Preparing for a Healthy Baby: Enhance Your Chances of Conception
If you are looking for a fertility clinic in Bangkok, Bangkok IVF Clinic (BIC) is delighted to guide you as your personal Fertility Planner. Our specialists design customized fertility treatments, including ICSI and IVF, tailored specifically to your needs.
We also provide expert comparative guidance on PGT-A vs. PGT-M vs. PGT-SR to help you understand their differences. This ensures you choose the right genetic screening technology to minimize the medical risk of passing down Thalassemia to your baby, strictly based on professional medical indications.
For More Information or to Schedule a Consultation:
- Tel: +(66)02-933-1584 to 6
- Line@: @Bangkokivfclinic
References
- Sukpan, K., Suknikhom, W., Tongsong, T., et al. (2022). Pregnancy outcomes among women affected with thalassemia traits. Retrieved May 15, 2026, from https://www.ncbi.nlm.nih.gov/pmc/articles/PMC9918558/.
- Thompson, A. A., Kim, H. Y., Singer, S. T., et al. (2013). Pregnancy outcomes in women with thalassemia in North America and the United Kingdom. Retrieved May 15, 2026, from https://pubmed.ncbi.nlm.nih.gov/23757266/.
Frequently Asked Questions about Thalassemia Carriers (FAQs)
Q: If the mother is a thalassemia carrier and the father is normal, is there a risk of their child developing the disease?
A: The child will not have a chance of developing thalassemia, but there may be a 50% chance of being a carrier like the mother, or a 50% chance of having normal blood test results.
Q: In the case where the father is a thalassemia carrier and the mother is normal, are there any special concerns regarding pregnancy planning?
A: The child will be safe from the disease, but may inherit the carrier gene from the father.

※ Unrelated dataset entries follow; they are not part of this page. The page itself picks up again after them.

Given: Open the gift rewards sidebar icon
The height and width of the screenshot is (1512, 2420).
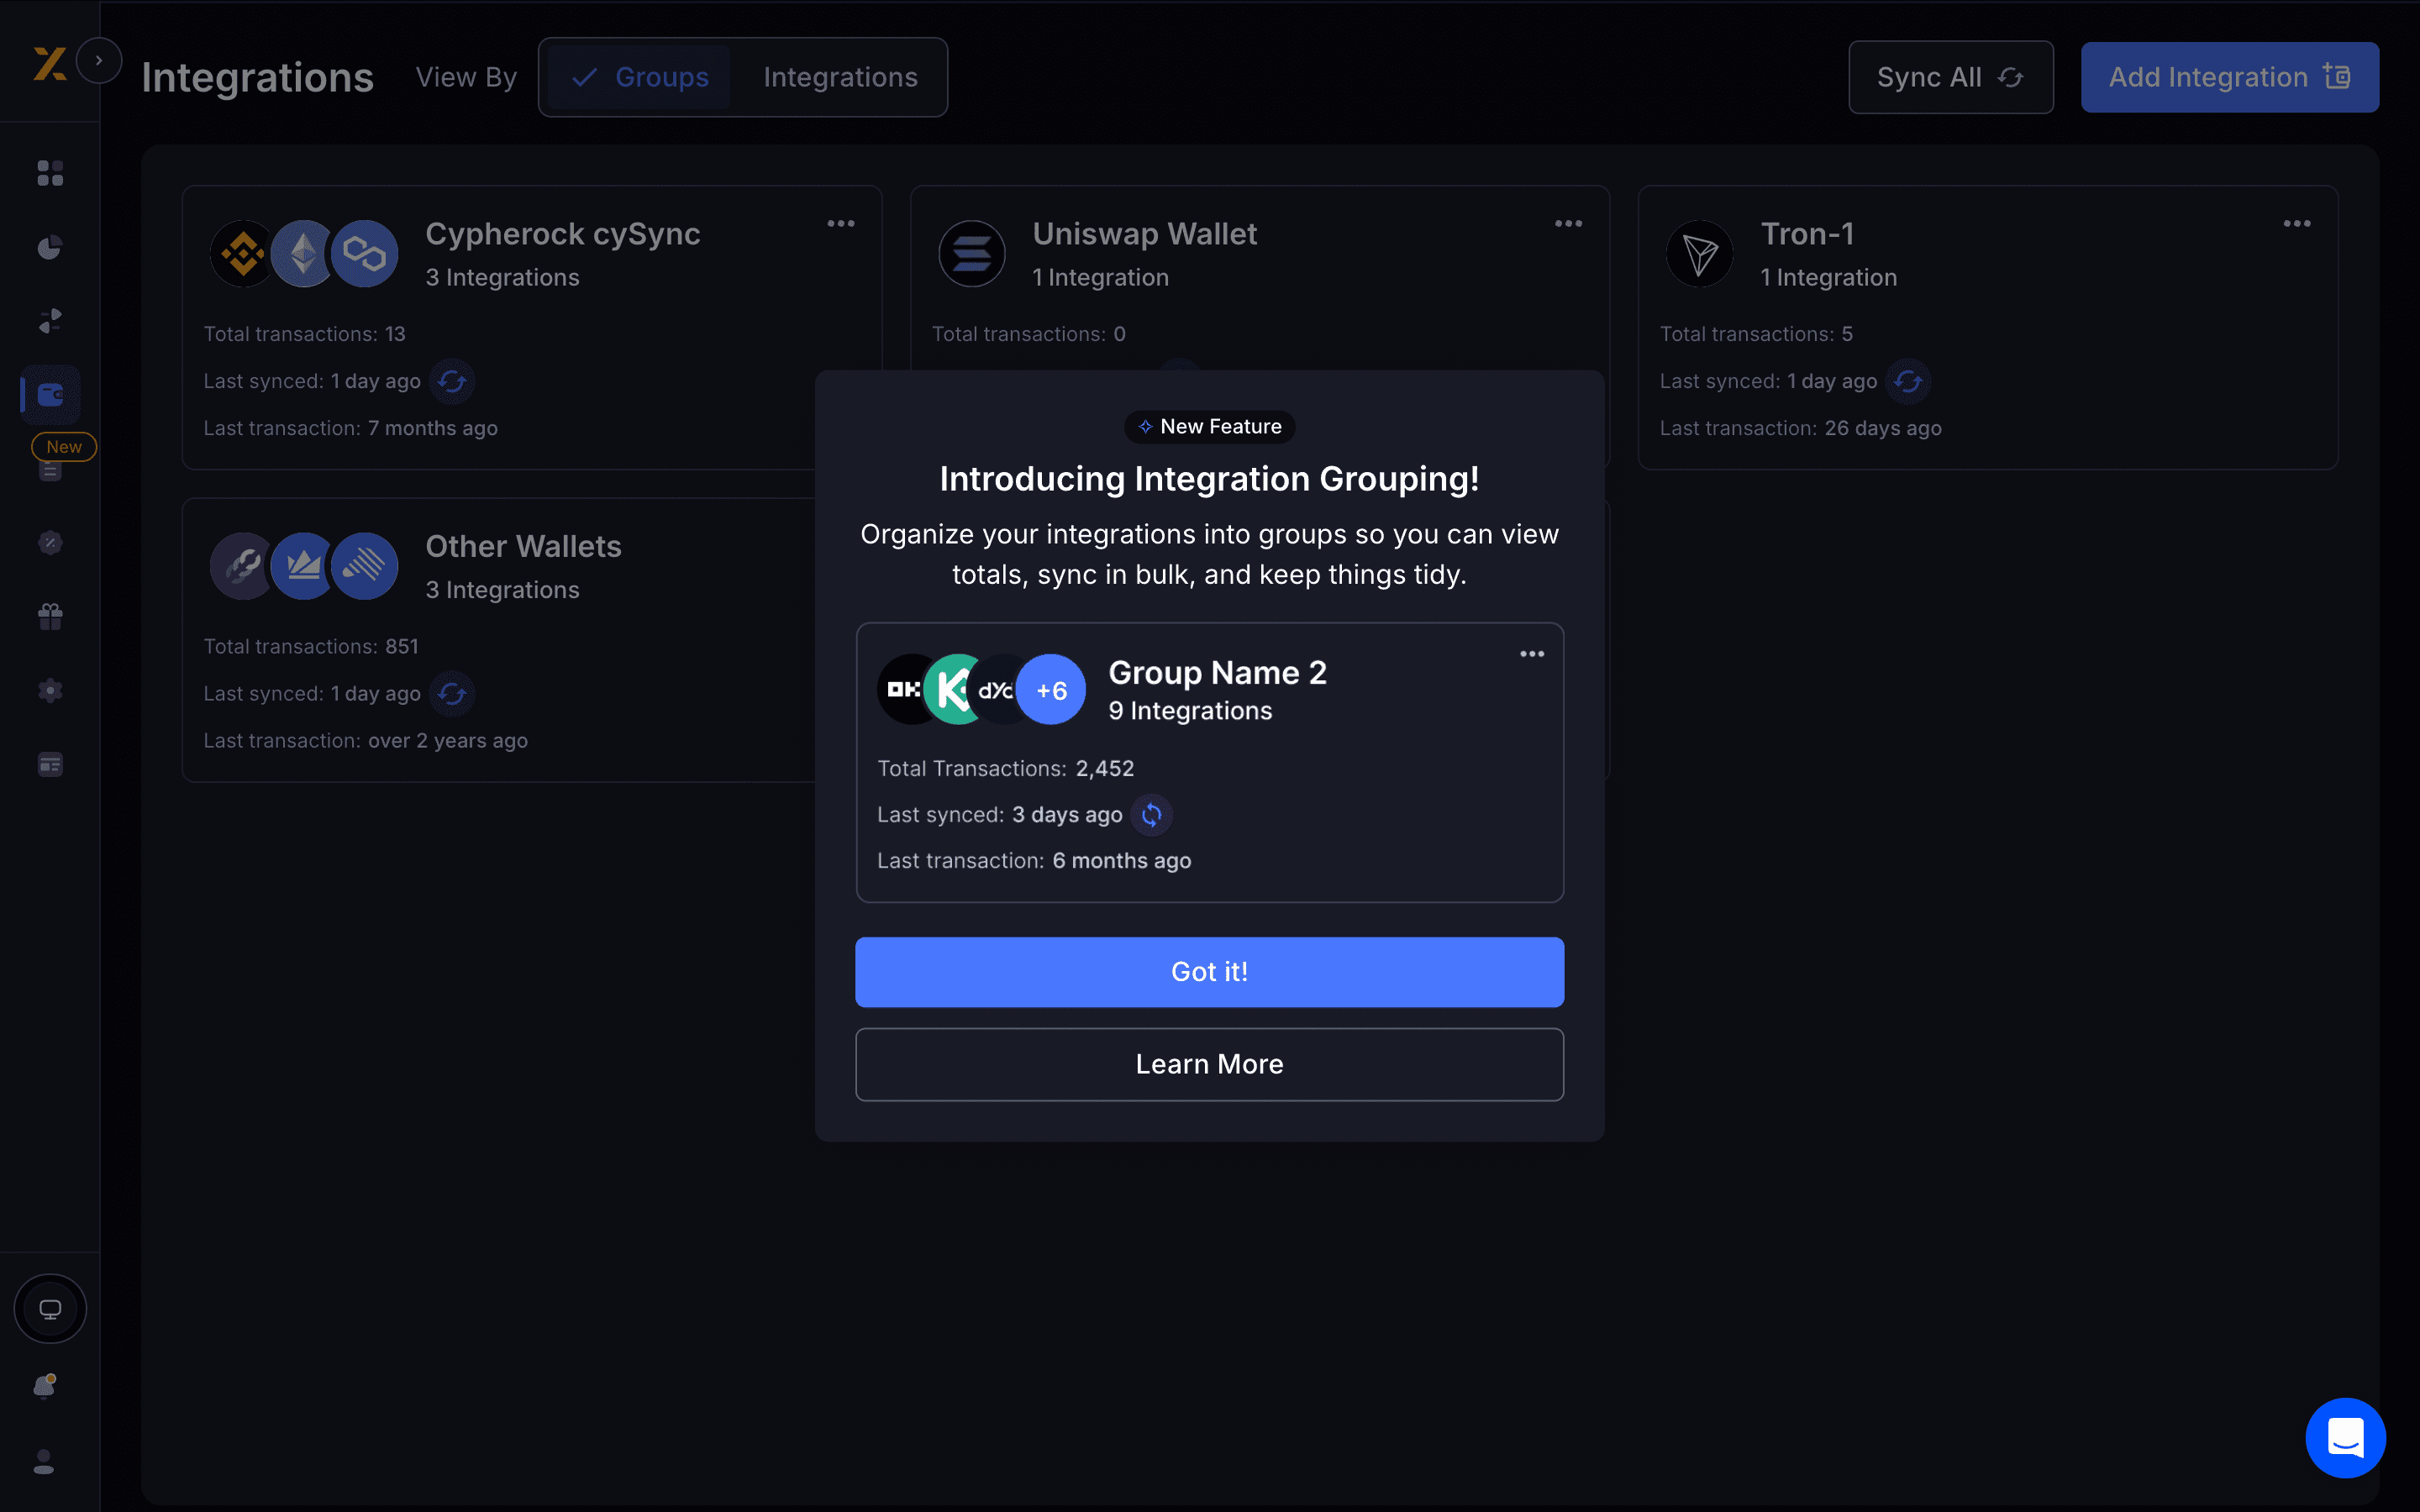Looking at the screenshot, I should point(50,617).
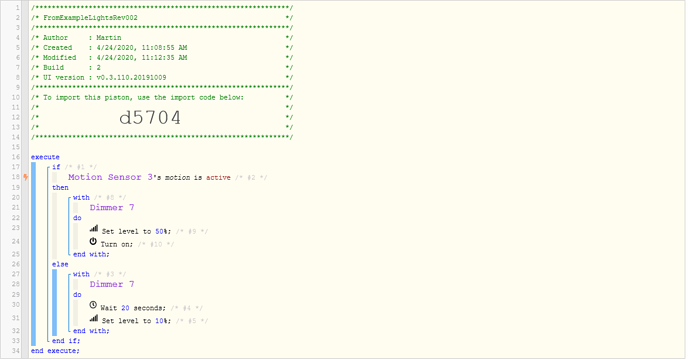The height and width of the screenshot is (360, 690).
Task: Click the 'active' condition value
Action: pyautogui.click(x=218, y=177)
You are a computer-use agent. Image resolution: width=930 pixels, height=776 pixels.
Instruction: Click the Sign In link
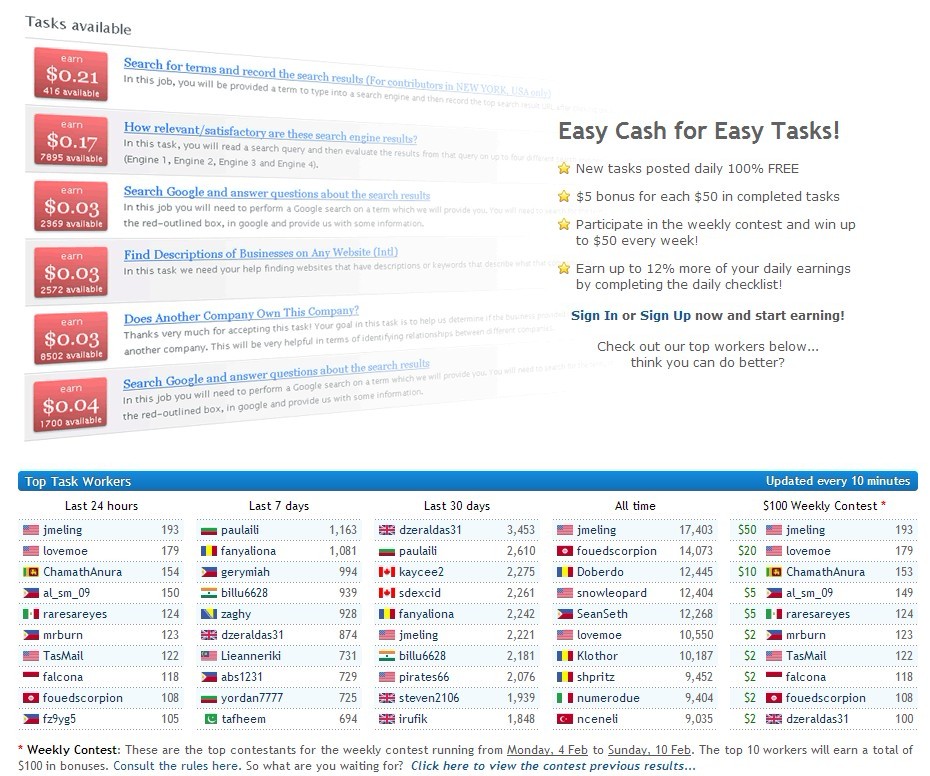594,316
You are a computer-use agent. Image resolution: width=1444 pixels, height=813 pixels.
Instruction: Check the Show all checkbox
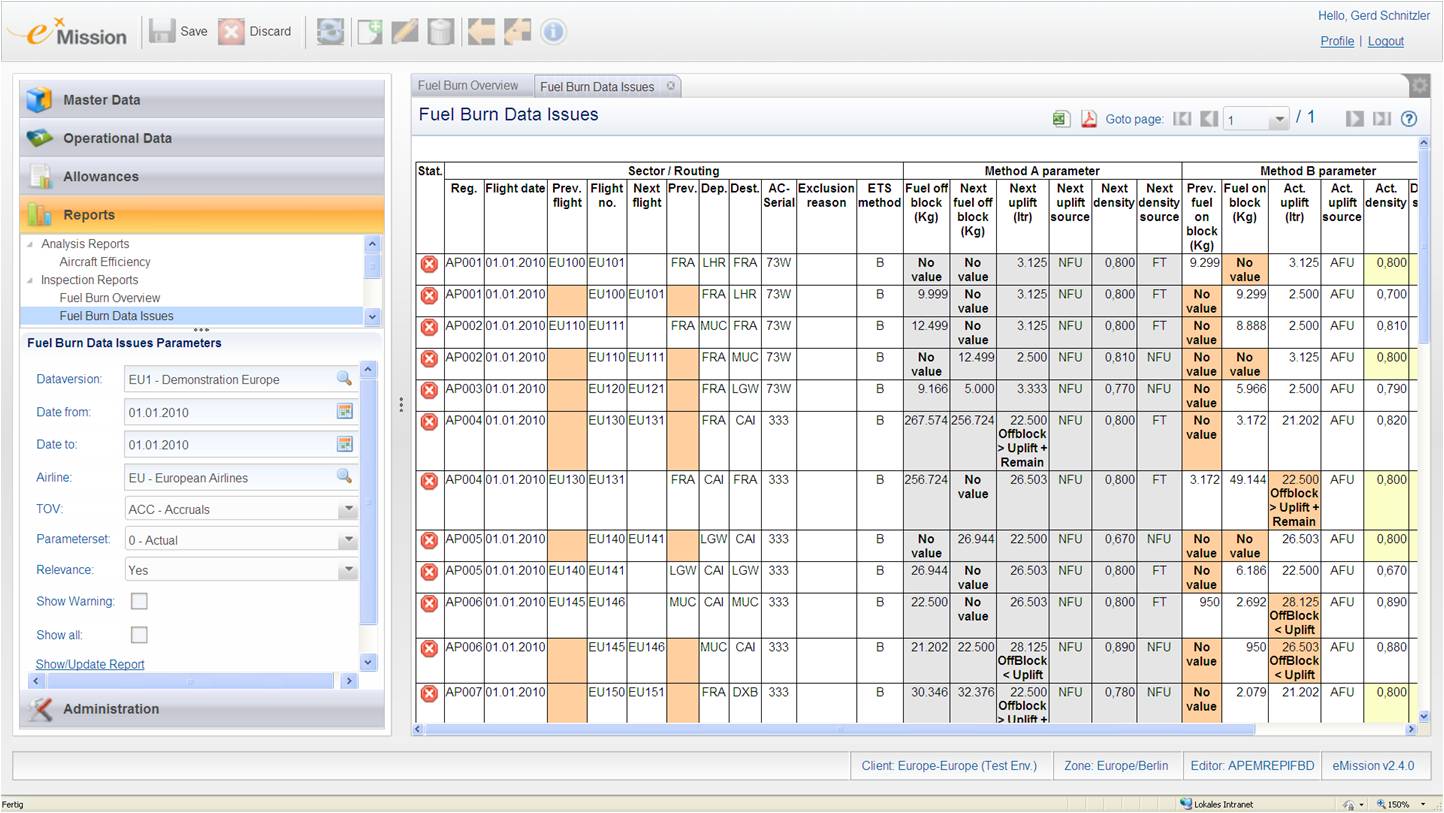pyautogui.click(x=139, y=635)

Couples should undergo screening to determine their child’s blood status for future reference.
Q: How does thalassemia carrier status in pregnant women affect fetal development?
A: Normally, it does not affect the baby, but the mother may be more prone to anemia. Doctors often prescribe folate supplements and closely monitor her blood concentration levels.
Q: What happens if both partners are found to be carriers after pregnancy? How are thalassemia diagnosed in infants?
A: Doctors will recommend prenatal diagnostic tests, such as amniocentesis or chorionic villus sampling, to check the DNA to determine if the baby has a severe form of thalassemia.
Q: Can the PGT-M test for thalassemia screening be done in conjunction with the PGT-A test?
A: Yes, it can be done together to test for specific thalassemia genes and screen for normal chromosome numbers simultaneously. This helps reduce the risk of miscarriage and other genetic diseases.